Disclosing recordings

Disclosing the contents of an in-person, telephone or electronic conversation obtained through illegal recording is a felony. Utah Code Ann. § 77-23a-4.

If a journalist received an illegally recorded conversation and was not involved in the illegal conduct, the First Amendment likely protects the publication of such material, to the extent it is a matter of public concern and truthful. See Bartnicki v. Vopper, 532 U.S. 514 (2001). For more information, see this guide’s introductory chapter here.


Right to record government officials in public

A growing consensus of courts have recognized a constitutional right to record government officials engaged in their duties in a public place. This First Amendment right to record generally encompasses both video and audio recording. For more information on the right to record broadly, see this guide’s introductory chapter here.

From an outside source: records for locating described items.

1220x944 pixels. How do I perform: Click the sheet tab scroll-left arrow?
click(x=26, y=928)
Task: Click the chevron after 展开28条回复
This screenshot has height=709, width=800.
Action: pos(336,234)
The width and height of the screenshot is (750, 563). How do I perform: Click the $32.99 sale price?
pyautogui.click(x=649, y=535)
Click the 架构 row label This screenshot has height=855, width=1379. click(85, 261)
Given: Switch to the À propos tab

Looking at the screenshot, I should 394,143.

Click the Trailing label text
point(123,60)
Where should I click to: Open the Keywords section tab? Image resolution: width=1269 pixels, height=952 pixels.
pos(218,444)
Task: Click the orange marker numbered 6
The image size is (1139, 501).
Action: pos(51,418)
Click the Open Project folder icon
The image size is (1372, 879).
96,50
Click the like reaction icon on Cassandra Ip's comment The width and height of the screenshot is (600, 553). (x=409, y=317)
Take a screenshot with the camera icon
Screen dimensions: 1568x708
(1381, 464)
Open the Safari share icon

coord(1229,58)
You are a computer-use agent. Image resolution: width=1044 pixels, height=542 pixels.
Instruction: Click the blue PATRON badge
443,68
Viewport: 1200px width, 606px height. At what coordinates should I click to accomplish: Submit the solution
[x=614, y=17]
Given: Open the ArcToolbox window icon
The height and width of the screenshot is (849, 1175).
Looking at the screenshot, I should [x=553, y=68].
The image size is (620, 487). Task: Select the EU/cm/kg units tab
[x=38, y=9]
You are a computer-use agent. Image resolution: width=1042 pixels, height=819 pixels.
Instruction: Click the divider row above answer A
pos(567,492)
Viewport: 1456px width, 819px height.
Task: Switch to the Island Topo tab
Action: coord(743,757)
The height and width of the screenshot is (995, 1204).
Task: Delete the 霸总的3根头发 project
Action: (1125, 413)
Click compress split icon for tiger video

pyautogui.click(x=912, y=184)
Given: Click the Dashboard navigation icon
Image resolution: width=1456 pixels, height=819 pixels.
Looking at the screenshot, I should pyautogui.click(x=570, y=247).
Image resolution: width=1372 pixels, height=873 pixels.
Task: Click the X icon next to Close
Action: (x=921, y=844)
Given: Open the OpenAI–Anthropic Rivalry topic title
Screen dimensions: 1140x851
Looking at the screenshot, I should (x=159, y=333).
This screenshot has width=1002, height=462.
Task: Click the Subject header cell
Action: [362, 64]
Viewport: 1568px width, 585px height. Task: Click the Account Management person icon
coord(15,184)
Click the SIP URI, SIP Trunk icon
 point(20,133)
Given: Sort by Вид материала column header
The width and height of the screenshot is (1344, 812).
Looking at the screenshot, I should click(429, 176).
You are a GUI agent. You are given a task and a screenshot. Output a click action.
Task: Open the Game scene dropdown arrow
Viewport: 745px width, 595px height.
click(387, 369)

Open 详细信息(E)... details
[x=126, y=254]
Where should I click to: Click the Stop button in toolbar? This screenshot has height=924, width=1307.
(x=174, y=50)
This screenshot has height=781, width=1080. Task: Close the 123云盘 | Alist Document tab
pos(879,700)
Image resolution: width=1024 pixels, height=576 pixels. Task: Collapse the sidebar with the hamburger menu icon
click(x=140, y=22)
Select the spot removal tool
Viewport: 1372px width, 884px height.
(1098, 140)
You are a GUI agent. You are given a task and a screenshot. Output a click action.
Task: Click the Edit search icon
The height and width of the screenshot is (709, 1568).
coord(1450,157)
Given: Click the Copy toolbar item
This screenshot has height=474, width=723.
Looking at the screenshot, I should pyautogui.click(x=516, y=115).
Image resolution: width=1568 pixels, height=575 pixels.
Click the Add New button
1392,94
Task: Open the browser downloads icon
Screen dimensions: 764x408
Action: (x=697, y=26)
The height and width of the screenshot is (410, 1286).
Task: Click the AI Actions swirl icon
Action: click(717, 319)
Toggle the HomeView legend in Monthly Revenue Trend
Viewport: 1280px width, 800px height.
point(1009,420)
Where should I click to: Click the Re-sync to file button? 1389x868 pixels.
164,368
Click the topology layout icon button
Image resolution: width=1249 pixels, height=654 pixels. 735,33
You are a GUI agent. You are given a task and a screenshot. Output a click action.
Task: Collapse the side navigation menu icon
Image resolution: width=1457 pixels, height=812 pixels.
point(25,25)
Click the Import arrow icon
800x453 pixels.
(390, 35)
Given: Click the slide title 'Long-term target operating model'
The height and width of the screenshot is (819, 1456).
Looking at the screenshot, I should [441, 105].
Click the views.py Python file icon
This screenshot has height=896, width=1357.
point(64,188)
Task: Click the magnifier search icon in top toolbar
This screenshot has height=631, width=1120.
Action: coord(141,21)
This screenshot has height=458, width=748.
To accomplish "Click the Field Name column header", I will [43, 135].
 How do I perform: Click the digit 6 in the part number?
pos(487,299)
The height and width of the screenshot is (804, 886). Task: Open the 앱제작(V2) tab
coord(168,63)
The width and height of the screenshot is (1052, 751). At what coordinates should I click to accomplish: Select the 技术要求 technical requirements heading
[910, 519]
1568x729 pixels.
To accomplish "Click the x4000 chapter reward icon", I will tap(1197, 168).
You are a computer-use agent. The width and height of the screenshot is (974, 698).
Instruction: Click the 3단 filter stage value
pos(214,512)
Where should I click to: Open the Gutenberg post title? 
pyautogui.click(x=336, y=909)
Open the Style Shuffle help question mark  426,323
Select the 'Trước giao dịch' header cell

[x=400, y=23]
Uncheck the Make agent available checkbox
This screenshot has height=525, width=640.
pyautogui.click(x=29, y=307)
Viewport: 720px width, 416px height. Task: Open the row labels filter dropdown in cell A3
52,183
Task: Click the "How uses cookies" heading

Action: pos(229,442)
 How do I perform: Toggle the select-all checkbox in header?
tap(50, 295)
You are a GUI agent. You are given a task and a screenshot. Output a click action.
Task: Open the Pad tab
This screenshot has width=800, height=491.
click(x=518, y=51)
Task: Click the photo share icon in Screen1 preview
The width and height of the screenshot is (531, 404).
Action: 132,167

The U.S. Court of Appeals for the Tenth Circuit, which includes Utah, has held that “there is a First Amendment right to film the police performing their duties in public.”  Irizarry v. Yehia, -- 4th ----, 2022 WL 2659462, at *6 (10th Cir. July 11, 2022).  The Tenth Circuit noted that this right “falls squarely within the First Amendment’s core purposes to protect free and robust discussion of public affairs, hold government officials accountable, and check abuse of power.”  Id. at *9.